Thorium could prove a greener alternative to uranium in Canada’s nuclear plants

The idea to use thorium as a fuel for nuclear reactors is nothing new. It was there right at the beginning, when the idea to build nuclear power stations was first proposed. Now, decades later, news coming out of China is that thorium may be the green energy of the future, and Canada's Candu reactors are the best technology to harness that energy.

When plans were first drafted to build nuclear power plants after World War II, thorium was one of the possible fuels considered, and research into it continued in the United States up until 1973. The decision to go with uranium was not based on considerations about which would be the better long-term fuel for nuclear power, but on the fact that the Department of Defense needed plutonium for its nuclear weapons program.

In Canada, we had no plans to build nuclear weapons, but like everyone else, we still focused on uranium instead of thorium, and developed the Candu (Canadian Deuterium Uranium) reactor. The benefit of the CANDU 'heavy-water' design, though, was that it could use alternative fuels, such as recovered uranium, or a uranium-plutonium oxide mix called MOX fuel — thus it could take advantage of the availability of spent uranium fuel from other reactors and plutonium extracted from dismantled nuclear weapons.
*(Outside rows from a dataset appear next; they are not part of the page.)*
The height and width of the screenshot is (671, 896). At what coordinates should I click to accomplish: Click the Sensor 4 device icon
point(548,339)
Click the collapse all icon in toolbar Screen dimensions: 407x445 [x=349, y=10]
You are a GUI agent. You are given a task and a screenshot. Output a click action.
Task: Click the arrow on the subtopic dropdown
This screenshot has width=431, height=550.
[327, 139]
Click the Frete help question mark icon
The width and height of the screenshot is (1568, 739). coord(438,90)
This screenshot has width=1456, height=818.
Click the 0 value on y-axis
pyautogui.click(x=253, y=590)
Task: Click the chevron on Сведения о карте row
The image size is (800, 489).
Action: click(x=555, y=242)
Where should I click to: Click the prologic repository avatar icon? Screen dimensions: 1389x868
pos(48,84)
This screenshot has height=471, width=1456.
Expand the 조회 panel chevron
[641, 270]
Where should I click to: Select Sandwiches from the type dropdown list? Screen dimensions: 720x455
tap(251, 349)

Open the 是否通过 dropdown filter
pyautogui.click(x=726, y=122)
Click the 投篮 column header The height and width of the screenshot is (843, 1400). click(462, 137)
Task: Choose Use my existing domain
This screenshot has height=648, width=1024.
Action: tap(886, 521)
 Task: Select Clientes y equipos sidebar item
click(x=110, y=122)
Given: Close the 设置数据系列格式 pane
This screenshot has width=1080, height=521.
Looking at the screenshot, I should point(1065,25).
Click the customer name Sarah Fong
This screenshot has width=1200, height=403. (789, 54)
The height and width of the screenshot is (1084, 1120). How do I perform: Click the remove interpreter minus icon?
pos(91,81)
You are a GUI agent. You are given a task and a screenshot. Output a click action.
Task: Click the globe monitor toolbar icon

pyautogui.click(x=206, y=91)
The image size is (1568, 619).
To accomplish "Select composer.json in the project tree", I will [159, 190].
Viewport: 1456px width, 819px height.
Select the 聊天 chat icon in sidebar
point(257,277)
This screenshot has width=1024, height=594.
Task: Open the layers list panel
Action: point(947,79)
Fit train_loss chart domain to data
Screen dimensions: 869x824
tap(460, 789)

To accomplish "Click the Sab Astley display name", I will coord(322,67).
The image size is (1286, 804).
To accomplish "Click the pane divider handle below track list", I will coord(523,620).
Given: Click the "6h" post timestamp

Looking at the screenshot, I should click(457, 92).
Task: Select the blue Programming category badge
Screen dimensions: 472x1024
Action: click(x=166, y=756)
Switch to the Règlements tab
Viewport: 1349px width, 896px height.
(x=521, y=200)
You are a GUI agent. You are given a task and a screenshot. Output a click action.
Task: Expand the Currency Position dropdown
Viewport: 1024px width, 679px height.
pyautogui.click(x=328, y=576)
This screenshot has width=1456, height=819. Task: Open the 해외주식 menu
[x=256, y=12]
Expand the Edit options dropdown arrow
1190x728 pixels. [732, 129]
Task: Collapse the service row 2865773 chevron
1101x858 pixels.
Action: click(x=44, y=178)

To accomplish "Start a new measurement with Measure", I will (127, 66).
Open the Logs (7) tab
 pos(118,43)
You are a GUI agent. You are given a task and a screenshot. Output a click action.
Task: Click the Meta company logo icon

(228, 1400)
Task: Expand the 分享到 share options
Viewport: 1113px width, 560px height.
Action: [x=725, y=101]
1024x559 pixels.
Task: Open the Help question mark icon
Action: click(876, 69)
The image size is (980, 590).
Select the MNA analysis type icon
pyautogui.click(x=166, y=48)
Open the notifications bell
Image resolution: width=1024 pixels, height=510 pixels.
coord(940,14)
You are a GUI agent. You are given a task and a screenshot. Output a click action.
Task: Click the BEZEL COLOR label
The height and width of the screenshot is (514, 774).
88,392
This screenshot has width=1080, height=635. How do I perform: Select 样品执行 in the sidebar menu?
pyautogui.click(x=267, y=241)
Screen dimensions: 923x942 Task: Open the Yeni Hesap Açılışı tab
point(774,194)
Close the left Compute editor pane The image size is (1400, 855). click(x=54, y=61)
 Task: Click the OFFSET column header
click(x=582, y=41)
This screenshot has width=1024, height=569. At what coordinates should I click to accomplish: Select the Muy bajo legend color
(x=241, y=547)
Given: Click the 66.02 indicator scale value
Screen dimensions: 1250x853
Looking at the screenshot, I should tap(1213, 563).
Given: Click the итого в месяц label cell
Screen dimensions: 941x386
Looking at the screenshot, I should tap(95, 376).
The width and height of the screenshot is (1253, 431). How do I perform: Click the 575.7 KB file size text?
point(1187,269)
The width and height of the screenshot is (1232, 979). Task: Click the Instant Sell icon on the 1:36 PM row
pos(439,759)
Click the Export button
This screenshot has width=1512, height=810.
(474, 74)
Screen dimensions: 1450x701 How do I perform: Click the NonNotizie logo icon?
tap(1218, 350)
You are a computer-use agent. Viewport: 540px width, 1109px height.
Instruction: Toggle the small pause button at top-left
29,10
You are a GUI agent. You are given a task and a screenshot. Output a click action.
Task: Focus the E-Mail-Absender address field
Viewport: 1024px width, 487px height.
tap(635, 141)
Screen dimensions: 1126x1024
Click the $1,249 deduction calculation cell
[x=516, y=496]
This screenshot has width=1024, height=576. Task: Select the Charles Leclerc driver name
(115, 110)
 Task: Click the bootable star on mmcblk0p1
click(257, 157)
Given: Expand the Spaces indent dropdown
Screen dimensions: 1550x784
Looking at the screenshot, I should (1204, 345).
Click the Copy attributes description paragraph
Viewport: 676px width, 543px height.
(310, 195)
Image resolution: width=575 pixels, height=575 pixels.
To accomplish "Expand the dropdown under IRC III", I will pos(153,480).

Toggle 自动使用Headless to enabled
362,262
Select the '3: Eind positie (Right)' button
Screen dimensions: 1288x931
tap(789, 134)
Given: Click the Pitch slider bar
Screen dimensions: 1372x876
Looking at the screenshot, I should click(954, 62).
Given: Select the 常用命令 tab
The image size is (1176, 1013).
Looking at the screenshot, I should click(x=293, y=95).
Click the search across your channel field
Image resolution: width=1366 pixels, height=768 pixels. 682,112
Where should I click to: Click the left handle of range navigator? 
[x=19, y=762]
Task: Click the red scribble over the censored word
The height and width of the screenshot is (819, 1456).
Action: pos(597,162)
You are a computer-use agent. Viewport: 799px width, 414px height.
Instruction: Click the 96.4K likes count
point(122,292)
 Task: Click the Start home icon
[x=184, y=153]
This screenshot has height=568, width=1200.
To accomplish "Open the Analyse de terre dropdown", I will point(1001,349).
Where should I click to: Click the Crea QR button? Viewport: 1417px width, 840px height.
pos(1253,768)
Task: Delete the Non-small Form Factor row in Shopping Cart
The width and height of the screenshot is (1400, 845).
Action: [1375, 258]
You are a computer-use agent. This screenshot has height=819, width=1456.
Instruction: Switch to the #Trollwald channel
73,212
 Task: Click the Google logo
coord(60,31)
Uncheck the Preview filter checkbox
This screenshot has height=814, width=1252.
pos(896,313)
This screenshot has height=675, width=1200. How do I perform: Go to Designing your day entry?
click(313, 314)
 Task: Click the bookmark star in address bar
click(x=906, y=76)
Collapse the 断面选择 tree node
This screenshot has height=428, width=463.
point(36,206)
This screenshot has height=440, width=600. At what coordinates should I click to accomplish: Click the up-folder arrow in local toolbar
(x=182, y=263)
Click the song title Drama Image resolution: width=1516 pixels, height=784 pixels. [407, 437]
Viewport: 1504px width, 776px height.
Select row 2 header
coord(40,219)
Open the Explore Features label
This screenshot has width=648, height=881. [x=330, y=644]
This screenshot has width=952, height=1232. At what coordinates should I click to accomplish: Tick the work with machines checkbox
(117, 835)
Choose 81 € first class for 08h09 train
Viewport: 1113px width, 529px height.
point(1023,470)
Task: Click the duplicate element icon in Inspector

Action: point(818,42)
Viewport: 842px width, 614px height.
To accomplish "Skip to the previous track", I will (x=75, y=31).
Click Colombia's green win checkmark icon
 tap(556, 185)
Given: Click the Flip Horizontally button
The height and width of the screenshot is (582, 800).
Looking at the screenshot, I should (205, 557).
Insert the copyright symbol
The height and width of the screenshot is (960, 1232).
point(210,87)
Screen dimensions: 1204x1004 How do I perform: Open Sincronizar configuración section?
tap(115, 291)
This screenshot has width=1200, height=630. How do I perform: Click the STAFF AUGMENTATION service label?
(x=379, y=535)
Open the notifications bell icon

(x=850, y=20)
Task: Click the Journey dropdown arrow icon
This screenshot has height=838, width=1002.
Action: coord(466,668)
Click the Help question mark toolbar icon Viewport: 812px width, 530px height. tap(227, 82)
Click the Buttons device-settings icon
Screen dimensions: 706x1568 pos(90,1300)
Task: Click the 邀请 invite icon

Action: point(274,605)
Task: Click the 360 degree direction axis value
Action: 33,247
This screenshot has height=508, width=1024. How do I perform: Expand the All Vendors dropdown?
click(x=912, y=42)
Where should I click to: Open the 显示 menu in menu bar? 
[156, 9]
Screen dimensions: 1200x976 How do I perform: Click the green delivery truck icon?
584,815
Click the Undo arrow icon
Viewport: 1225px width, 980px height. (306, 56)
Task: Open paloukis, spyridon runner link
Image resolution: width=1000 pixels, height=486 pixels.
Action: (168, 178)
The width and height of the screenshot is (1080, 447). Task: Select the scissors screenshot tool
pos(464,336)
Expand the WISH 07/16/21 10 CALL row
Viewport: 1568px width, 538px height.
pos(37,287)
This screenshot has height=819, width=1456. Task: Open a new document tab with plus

[ Related: Candu Energy reaches agreement with unionized scientists ]

The development of the Candu reactor wasn't the death of thorium power in Canada, though. In fact, the Candu reactor is proving to be the future of thorium power, as research has found that the it can use thorium as a fuel with only minor modifications.

There are specific advantages to using thorium as a nuclear fuel:

  • It is abundant, with four times more available than uranium, and is readily accessible as tons of it has already been dug up while mining for rare-earth elements.

  • It is safe, as it has far lower radioactivity than uranium. "A chunk of thorium is no more harmful than a bar of soap" states Richard Martin, in his book Superfuel. There is no chance of a nuclear meltdown, because nuclear chain reactions cannot be sustained in the fuel, so fission stops by default if an accident occurs.

  • There are no byproducts from its use that can be used to manufacture weapons. Thorium reactors are cheaper to build, and the fuel is also cheaper, as thorium requires little to no processing to be used as a fuel. There is very little waste produced, and what waste there is becomes safe after a few hundred years, compared to the thousands of years that current fuels remain dangerous.

That's not to say there aren't potential downsides to using thorium. A primary concern is that thorium reactions require a 'primer' of some fissile material — such as plutonium or uranium-233 — to start, and thus it does not solve any problems regarding nuclear proliferation. However, the chain reactions can be maintained after that priming, and the reactors can be designed to make their own fissile materials to be used in other reactors — materials which will have no practical use to anyone wishing to make a bomb from them (something you can't do with uranium).

[ More Geekquinox: Is the Star Trek 'warp drive' possible? ]

Other concerns exist about long-lived radioactive byproducts, ongoing technical problems and whether or not thorium provides an economical solution to our energy needs. These claims have endured rebuttal and rebuke, of course, which have pointed out incorrect assumptions about the specific reactors and fuels to be used, and have provided some examples for perspective regarding radioactive byproducts.

Whether or not thorium is truly the nuclear fuel of the future will ultimately depend on a comparison of its advantages and disadvantages with those of the current nuclear fuels being used. With the CANDU reactor on the forefront of what could be a new thorium green-energy boom, Canada could take a leading role in the future of energy production.